His eyes were exhausted, but the life, the warmth, was back. So was his color. The stubble of beard was sexy, Savannah decided. Actually, everything about Dan was sexy. That was only one of the many reasons she’d fallen in love with him.
“
You’re
the one who went away.” Now that things were looking up, Savannah allowed herself a slight sulk about that.
“And thought of you every damn minute. Besides, you’re the one who said you needed some time alone,” he reminded her. “The one who equated loving me with weakness.”
“I was wrong.” It irked a little. But she’d get over it. They’d get over it together. “So sue me.”
“I’d rather kiss you.”
He skimmed his palms over her shoulders, down her arms. When his fingers encircled her wrists she viewed the flash of male satisfaction in his eyes and suspected he’d felt her pulse rate jump.
“I’d rather you kiss me, too.”
The kiss was long and sweet and satisfying.
“That was nice.” She rubbed her cheek against his roughened jaw.
“I can do better,” he promised. “Later.”
“I’m going to hold you to it.” She tilted her head back and smiled. “Later.”
Savannah wanted to tell him all about Lucy, about the journal and the candles, but that could wait. After all, they were going to have a lifetime together.
“My grandmother’s always had a saying I’ve been thinking a lot about lately,” she revealed. “Carpe diem…. Seize the carp.”
He smiled back. “Wise woman, your grandmother.”
“I’ve always thought so. I’ve also come to realize how there are no guarantees in life. That we can lose the ones we love in the blink of an eye.”
“I’ve noticed the same thing.”
“So, in the interest of not wasting any more time, do you still want to marry me?”
His smile widened to that bold, buccaneer’s grin Savannah knew would always have the power to thrill her. “Sweetheart, I thought you’d never ask.”
The Far Harbor lighthouse stood atop the cliff, looking like a dowager dressed in her best jewels.

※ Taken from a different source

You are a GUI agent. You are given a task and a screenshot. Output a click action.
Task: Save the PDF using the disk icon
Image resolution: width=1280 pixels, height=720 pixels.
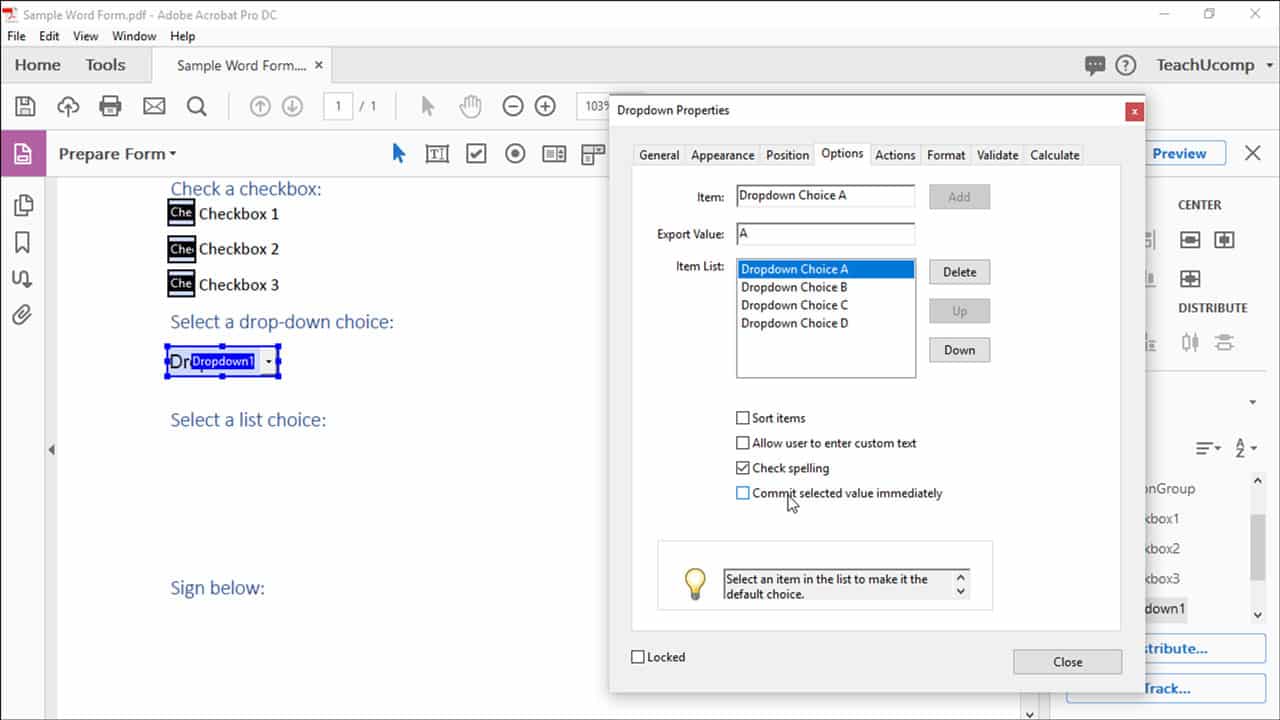tap(25, 105)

A rare snow had fallen the night before, spreading a white cloak over the ground that sparkled like diamond-studded velvet in the winter sunshine.

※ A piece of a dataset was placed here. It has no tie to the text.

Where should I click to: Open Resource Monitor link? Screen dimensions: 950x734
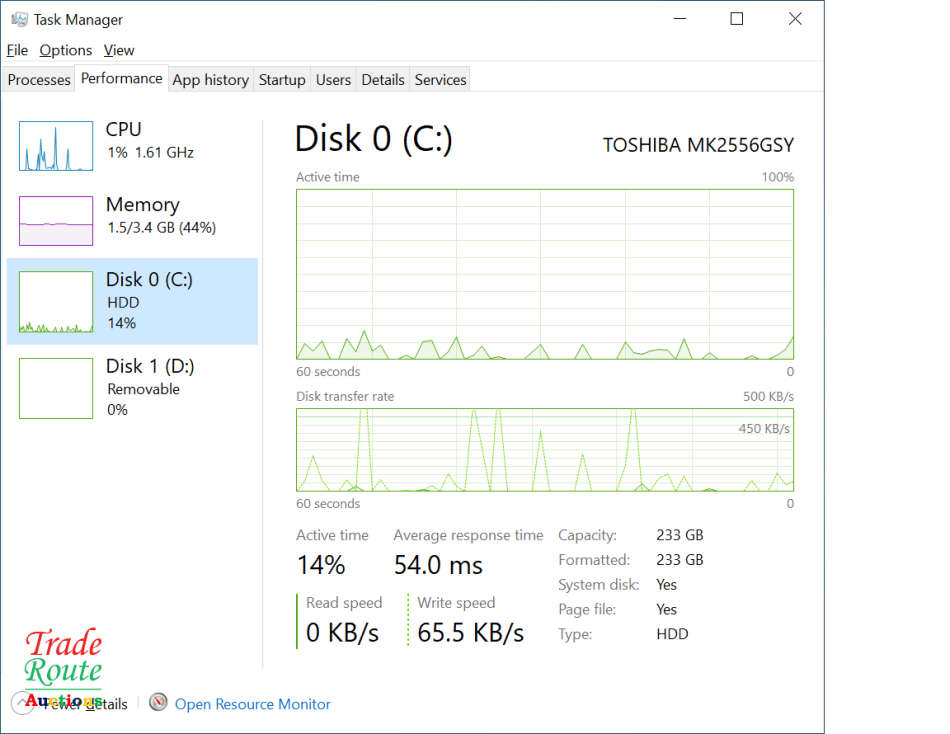(x=253, y=704)
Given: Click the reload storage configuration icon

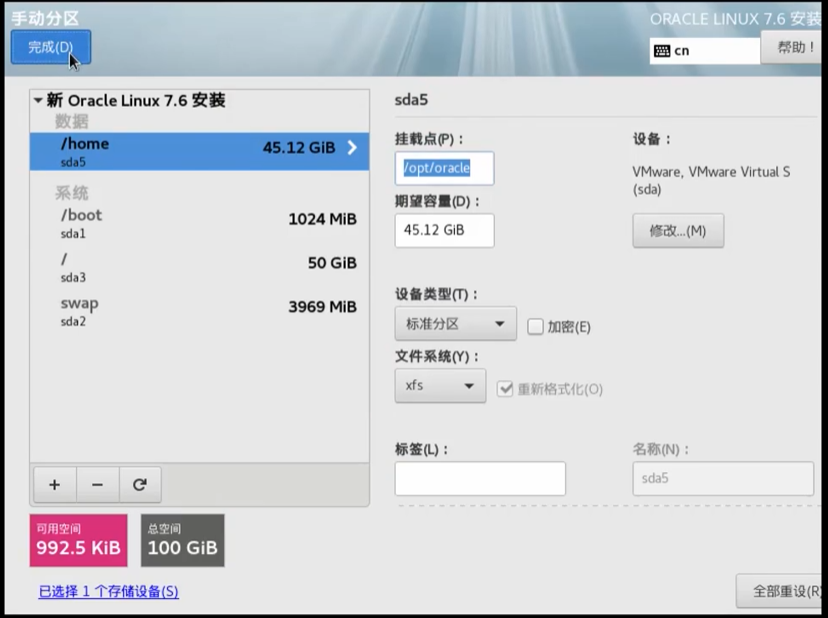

The fragrant evergreen boughs John had draped across the top of the lantern room windows added an even more festive note to this special day.
They’d decided that since Dan’s house was larger and had more room for the growing family they planned, they’d live there. Savannah would continue to use the first floor of the lighthouse as her office. They’d also agreed that the lantern room she’d loved from the first would be a perfect romantic hideaway.
Dan had grumbled a bit, but had helped her temporarily move the bed out to allow for the gathering of O’Hallorans and Lindstroms who’d come together to celebrate the forging of another link between the families.
John, his grin broad in his still bruised face, seemed to revel in his role as his uncle’s best man. Despite having been released from the hospital only two days earlier, he’d insisted on creating Savannah’s bouquet. The arrangement of white roses and holly was more precious to her than emeralds.
Ida had arrived on Henry’s arm, leaning on her Christmas gift—a polished wooden cane on which he’d carved the universal symbol of her profession, the coiled snakes of a caduceus.
As she exchanged vows with Dan, Savannah thought how Lucy had pledged the same promise right here in the Far Harbor lighthouse. She hadn’t felt the ghost’s presence since the day she’d read the last journal entry; she and Dan had decided that, having succeeded in revealing the truth about her death, Lucy’s spirit had finally been freed to join with that of her beloved husband’s.
Savannah had also been relieved when Doris Anderson, president of the Coldwater Cove historical society, had contacted a fellow history buff in San Francisco who’d unearthed a newspaper article revealing that Hannah had remarried a prosperous local banker. She had more children and lived a long and apparently happy life.
Proving again, Savannah had thought, the power of hope over experience.
The words they’d chosen were simple. Traditional. Timeless.
To love. To honor. To cherish.
When her lips touched Dan’s in their first kiss as man and wife, Savannah knew that her heart—and the Far Harbor lighthouse—had led her to exactly where she belonged.
Here, among her family, with the man she would love until the end of forever, Savannah was finally home.